She thanked God everyday that she took after her aunt instead of her mother. Mama was short and squat, like a linebacker, with skin like worn leather, a large jowly face, and tired bitch tits. Her aunt, for whom she had been named, was skinny and shapely and fair skinned. She’d moved away, too; all the way to California to be a model and an actress. Beatriz knew she would have been successful, too, if she hadn’t been mistaken for a prostitute and killed on the way home from her job as a waitress. When Beatriz told her mother she was moving to Phoenix, Mama cried and screamed and prayed to Mary. She lit candles and said novenas and hid all of Beatriz’s clothes. But in the end, Beatriz went anyway. She was going to go to school and be somebody someday. She was going to have a life besides being a Nogales breeding factory. She’d only been in the city for a month when she met Manny. By her 21st birthday she was six months pregnant. She was going to get an abortion, but Manny talked her out it. And even though Manny refused to marry her, Mama loved him like she was her own son. She loved Manny more than she had ever loved her own daughter.

Beatriz lost track of herself in the mirror, imagining what sexy outfit she should wear. She pressed her hands on her breasts and ran them down stomach and sides. She considered wearing one of her outfits that didn’t require a bra; that ALWAYS got her lots of attention. She replaced her hands firmly on her tits and felt her nipples harden. That sent rippling waves through her body. AJ’s hands were weak and sloppy. Sometimes when he played with her boobs during sex, it was all she could do not to laugh at him. She pressed her hands against herself firmly and squeezed the way Manny used to; she closed her eyes and for a moment imagined they were Manny’s hands, and that they were married and living on the beach in Veracruz, with Colin playing in the sand.

Her fantasy was interrupted by the sound of Colin crying.

Her eyes snapped open and she rushed upstairs to see what was wrong. When she stomped into his room, Colin was standing in his crib, crying. He wasn’t wet and he wasn’t hungry. She guessed maybe he had a nightmare. She scooped him up and he buried his face in her shoulder and hugged her. She spoke to him softly, desperately, and bounced him the way he liked. Then she sang him his favorite song. At that moment, she felt the weight of him and just how heavy he was.

Eventually, he went back to sleep; but she knew there was no guarantee that he wouldn’t wake up again. That meant one more night staying in. She laid him down carefully and covered him with his favorite blanket . The ugly gray one Mama had made; the one she made only after Beatriz told her she was giving birth to a boy.

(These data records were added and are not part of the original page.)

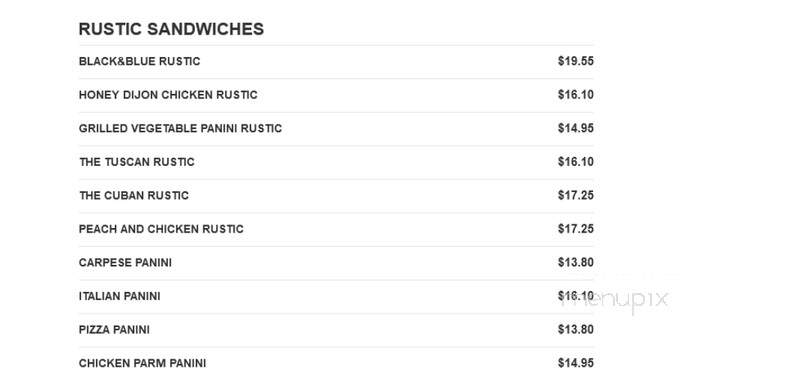Click the menupix watermark logo
Viewport: 794px width, 382px height.
click(x=615, y=299)
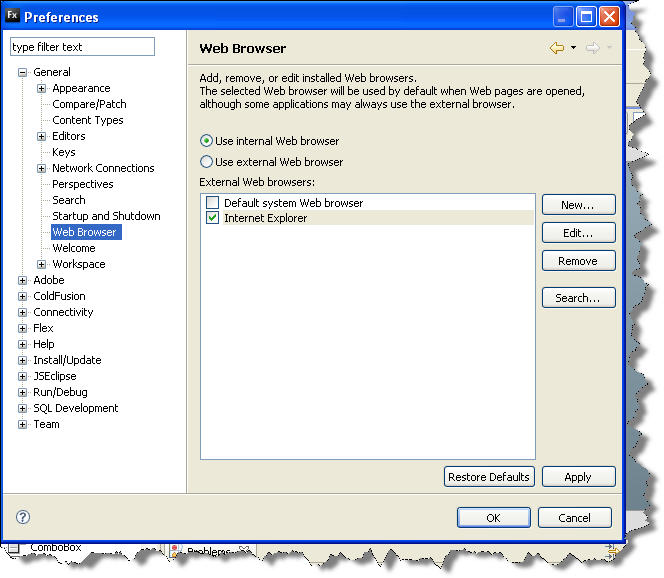Uncheck the Internet Explorer checkbox

(212, 218)
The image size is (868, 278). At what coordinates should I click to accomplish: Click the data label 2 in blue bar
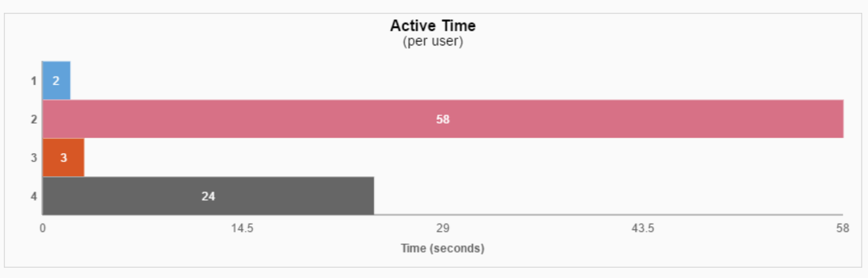click(56, 81)
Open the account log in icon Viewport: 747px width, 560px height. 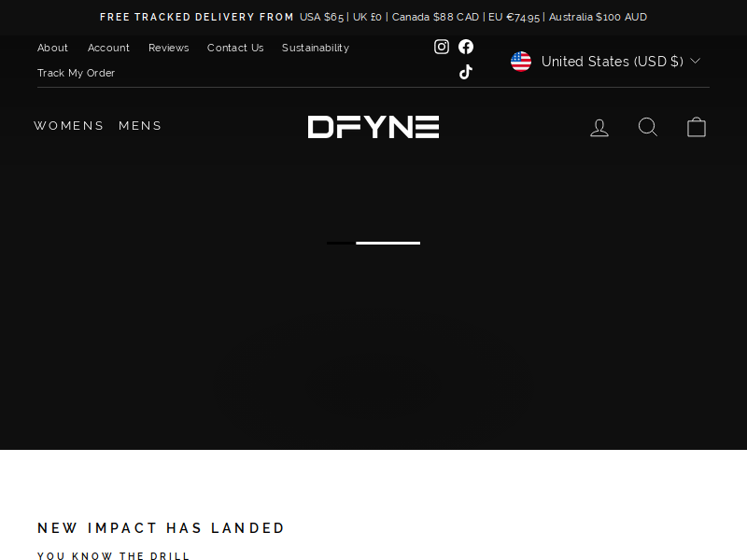click(599, 128)
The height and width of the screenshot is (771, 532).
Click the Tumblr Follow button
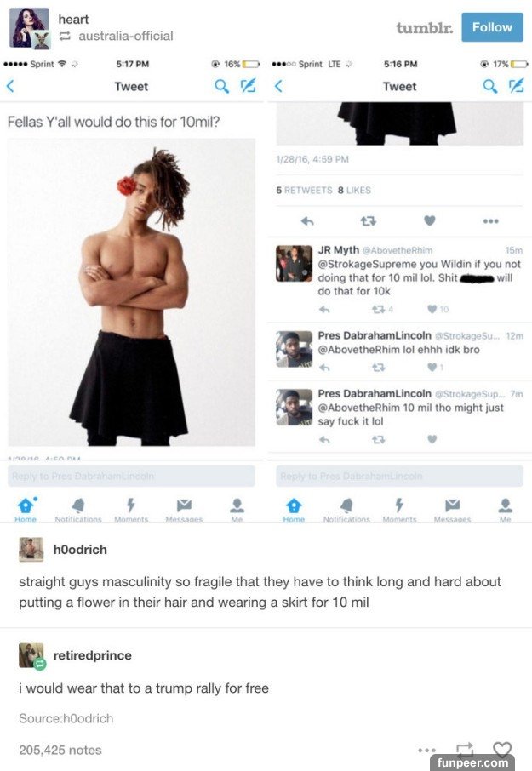492,27
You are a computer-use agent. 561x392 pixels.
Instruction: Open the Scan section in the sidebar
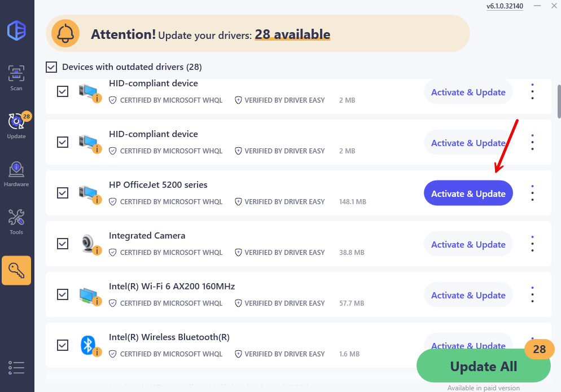(x=16, y=78)
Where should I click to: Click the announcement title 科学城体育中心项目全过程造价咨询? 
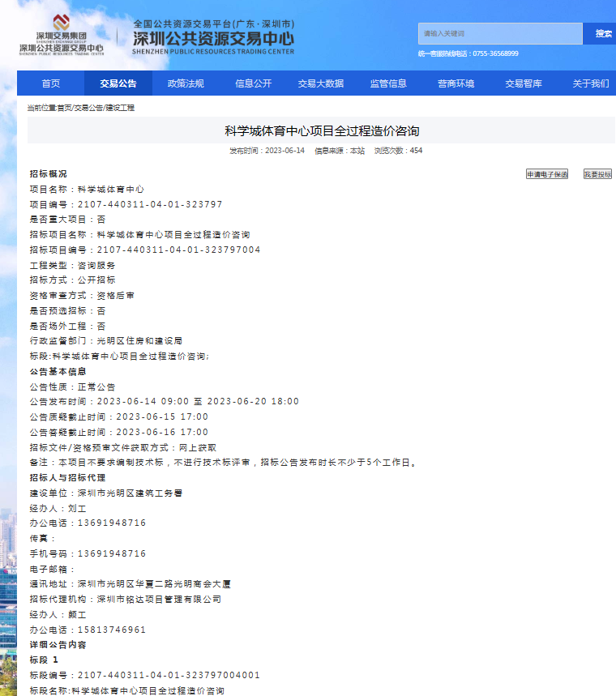coord(321,131)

Beatriz watched him sleeping, the steady rhythm of his breathing, and pondered how easy it would be to kill him. If I smother him, she thought, he wouldn’t cry anymore. He wouldn’t cling to me. He wouldn’t need me. I could even use Mama’s blanket. The thought made her smile just a little. Imagine how she would feel about that. Let the old bitch live with that. Manny was free. AJ was free. Why shouldn’t she? Why couldn’t she have her own life?

When she broke down and finally told Mama she was pregnant, Mama sat her down and informed her that to be a woman is to be cursed. “We are born,” Mama had said, “so that we can bear children. Our bodies are used up until men despise us and our children don’t want to look at us. But this is how we are born.”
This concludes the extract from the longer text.